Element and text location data
******

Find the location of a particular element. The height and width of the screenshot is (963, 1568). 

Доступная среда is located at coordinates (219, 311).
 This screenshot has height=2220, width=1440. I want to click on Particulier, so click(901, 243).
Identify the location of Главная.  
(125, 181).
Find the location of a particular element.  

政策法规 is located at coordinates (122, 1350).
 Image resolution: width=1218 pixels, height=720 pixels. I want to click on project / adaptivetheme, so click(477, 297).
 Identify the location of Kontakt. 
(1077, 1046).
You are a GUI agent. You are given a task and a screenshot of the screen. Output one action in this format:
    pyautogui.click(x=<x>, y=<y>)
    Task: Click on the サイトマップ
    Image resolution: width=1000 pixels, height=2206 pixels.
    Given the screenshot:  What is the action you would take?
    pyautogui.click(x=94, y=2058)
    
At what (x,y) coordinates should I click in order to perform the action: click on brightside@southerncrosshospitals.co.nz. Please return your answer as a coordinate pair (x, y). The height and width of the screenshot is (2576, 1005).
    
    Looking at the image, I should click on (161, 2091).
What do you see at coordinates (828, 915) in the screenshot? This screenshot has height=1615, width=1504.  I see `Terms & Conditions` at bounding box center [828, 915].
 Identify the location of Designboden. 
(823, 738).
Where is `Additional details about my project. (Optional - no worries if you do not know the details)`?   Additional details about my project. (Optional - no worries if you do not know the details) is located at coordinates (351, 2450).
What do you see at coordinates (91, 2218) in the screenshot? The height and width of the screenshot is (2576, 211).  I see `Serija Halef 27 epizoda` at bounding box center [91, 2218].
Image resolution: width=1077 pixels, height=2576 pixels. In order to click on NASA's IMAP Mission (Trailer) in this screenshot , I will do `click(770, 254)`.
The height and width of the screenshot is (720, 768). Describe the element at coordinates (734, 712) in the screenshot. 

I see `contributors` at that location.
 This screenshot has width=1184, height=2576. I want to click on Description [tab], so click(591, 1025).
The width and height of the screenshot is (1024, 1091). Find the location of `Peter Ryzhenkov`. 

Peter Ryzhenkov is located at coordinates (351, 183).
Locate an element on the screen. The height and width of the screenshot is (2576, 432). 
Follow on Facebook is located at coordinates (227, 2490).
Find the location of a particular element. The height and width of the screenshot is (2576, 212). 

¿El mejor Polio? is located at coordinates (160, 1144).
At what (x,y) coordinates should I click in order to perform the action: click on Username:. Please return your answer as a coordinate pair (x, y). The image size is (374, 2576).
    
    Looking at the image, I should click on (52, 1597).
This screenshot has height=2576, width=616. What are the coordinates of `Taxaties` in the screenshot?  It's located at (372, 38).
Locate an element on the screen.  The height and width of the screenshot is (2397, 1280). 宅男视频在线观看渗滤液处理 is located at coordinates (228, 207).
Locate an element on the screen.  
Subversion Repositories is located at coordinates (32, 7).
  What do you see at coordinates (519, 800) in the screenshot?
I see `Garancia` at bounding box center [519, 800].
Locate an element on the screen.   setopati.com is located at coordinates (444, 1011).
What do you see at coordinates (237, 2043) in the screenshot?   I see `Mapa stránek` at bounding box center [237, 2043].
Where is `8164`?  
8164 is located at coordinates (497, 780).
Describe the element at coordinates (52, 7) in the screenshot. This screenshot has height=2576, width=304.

******

▶ [What is needed]: Pick out every line in the rows that contains the word "Describe", matching its capitalization exactly.

▶ [Completed task]:
The height and width of the screenshot is (720, 768). Describe the element at coordinates (734, 712) in the screenshot. 
Describe the element at coordinates (52, 7) in the screenshot. This screenshot has height=2576, width=304.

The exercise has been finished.